Director Morgan Matthews’ remake of E. Nesbit’s 1905 classic children’s novel and the 1970 film based on it updates the plot from Edwardian times to 1944 when the Brits are evacuating their children from their cities to save them from Nazi bombing. Screenwriter Daniel Brocklehurst, using a treatment by producer Jemma Rodgers, adds a note of social justice by the introduction of a new character, an African American G.I. hiding out in an abandoned rail car.
The story commences at the Manchester train station where hordes of parents and children are tearfully saying Goodbye to each other. Teenage Lily (Beau Gadsdon), her sister Pattie (Eden Hamilton) and brother Ted (Zac Cudby) board a train out of Salford and headed towards the safer Yorkshire countryside. Arriving at the village of Oakworth station, they join the crowd of tagged children where the locals look them over while deciding whom to choose. Being three and not wanting to be separated, they are among the last to be chosen.
Bobbie ((Jenny Agutter)—she has played different roles in the 1970 and TV adaptations of the book) insists on taking them back to live with her daughter, Annie (Sheridan Smith), and her grandson, Thomas (Austin Haynes) is a kindly grandmother who has brought her schoolteacher daughter Annie (Sheridan Smith) and grandson, Thomas (Austin Haynes) to the station. She has held back during the selection, but when she sees that no one has agreed to house the trio, she convinces her reluctant daughter to take them in. As they all become acquainted young Thomas bonds with the guests, and soon the four of them are being led by him in play around the neighborhood and the train yard. The gatherings around the family table are warm, with the great actor Tom Courtenay dropping in as Bobbie’s brother-in-law, Uncle Walter, whose impersonation of PM Churchill is a delight.
It is while the four children are playing Hide-and-Seek in the train yard that Lily stumbles across an African American named Abe (Kenneth Aikens). Afraid of him at first, he convinces her that he is not an enemy but an American G.I. hiding out from white American G.I.s intent on doing him harm. The rest of the film revolves around the children hiding and feeding the fugitive, once Lily convinces them not to notify the authorities. Abe at first misleads the children, but finally his whole story is revealed, parts of which we see in scenes in which African American G.I.s are enjoying a night out in an English pub where they are treated as equals by the English. Then club-wielding American G.I.s rush in, wounding Abe, but failing to capture him when he runs away. He also reveals that he is just 14 years-old, having enlisted because he wanted to follow his older brother in service.

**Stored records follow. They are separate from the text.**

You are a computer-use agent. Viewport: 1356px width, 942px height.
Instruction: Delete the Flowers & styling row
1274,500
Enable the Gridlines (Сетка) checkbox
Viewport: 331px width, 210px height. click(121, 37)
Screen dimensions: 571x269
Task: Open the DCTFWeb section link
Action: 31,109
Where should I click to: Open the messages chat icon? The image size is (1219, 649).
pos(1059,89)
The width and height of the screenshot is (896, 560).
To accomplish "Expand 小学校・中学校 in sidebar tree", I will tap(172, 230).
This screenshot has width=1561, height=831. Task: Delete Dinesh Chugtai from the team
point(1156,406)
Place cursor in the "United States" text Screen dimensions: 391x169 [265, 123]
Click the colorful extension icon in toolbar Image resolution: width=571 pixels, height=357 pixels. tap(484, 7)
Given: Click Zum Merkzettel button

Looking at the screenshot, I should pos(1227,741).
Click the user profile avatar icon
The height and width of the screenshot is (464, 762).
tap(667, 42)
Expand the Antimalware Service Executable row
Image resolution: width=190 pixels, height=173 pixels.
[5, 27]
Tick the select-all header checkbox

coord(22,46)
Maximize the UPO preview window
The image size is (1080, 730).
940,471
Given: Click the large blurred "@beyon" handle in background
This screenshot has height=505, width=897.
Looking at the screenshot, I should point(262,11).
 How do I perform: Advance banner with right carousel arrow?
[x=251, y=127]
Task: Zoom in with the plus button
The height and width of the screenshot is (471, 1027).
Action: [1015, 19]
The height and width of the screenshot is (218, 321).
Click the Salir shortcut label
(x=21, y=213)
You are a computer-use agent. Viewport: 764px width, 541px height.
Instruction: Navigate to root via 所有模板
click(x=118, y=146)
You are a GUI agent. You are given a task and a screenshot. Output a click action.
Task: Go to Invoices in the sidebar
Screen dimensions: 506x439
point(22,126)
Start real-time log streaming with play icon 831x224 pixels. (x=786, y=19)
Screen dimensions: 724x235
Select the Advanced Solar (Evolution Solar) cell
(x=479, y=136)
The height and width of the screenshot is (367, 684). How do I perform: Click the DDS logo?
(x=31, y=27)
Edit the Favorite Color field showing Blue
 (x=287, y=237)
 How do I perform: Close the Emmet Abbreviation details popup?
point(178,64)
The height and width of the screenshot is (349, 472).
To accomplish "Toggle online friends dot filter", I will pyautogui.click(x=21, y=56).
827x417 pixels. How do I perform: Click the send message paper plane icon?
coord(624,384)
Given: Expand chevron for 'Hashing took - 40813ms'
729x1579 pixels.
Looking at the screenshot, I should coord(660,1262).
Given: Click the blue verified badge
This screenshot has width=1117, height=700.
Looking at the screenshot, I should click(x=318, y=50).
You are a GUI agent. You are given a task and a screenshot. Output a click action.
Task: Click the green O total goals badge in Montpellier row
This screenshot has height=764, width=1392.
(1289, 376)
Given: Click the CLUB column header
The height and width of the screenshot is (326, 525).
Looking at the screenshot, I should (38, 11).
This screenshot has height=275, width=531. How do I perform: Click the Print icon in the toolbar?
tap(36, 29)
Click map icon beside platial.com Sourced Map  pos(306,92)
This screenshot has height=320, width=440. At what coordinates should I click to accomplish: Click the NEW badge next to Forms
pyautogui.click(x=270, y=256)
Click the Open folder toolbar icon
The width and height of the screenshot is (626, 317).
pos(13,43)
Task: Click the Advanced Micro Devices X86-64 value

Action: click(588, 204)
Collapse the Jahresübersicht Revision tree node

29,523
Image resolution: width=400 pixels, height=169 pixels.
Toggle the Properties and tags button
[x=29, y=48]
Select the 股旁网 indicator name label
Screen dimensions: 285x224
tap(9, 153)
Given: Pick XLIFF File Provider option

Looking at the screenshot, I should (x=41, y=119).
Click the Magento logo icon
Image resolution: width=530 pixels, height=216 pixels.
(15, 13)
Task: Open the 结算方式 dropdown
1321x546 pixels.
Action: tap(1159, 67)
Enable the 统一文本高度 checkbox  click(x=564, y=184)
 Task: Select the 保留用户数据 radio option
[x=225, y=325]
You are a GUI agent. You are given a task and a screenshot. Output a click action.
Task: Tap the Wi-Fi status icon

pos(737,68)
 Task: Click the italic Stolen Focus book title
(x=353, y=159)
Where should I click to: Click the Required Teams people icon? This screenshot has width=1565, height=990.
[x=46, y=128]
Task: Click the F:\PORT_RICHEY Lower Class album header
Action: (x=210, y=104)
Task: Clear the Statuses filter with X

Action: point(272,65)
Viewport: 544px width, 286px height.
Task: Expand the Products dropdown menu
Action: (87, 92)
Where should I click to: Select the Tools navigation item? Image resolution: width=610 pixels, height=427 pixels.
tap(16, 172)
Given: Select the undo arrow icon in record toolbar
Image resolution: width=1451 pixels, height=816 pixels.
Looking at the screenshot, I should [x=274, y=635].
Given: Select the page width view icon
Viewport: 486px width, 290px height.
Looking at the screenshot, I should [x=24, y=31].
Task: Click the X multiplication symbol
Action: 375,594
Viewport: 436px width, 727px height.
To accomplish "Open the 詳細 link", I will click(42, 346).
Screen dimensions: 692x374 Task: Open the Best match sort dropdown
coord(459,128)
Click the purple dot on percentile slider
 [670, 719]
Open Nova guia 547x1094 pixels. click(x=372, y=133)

The children keep their activities secret from the adults, even though the latter are sympathetic. It takes a series of heroic acts to settle matters after Lily and Abe are captured and put aboard a train. I did not find the conclusion, involving the intervention of an American Army Colonel (who is Black), very credible, but I think young viewers will be satisfied. This is a family film, one that paints the Brits as entirely free of racism—not completely true—but is worth watching, certainly providing plenty of thrills and touches of humor that should capture the attention of young viewers. Adults should be prepared to explain how African Americans during WW 2 were discriminated against and how many of them did experience better treatment overseas from the British and the French.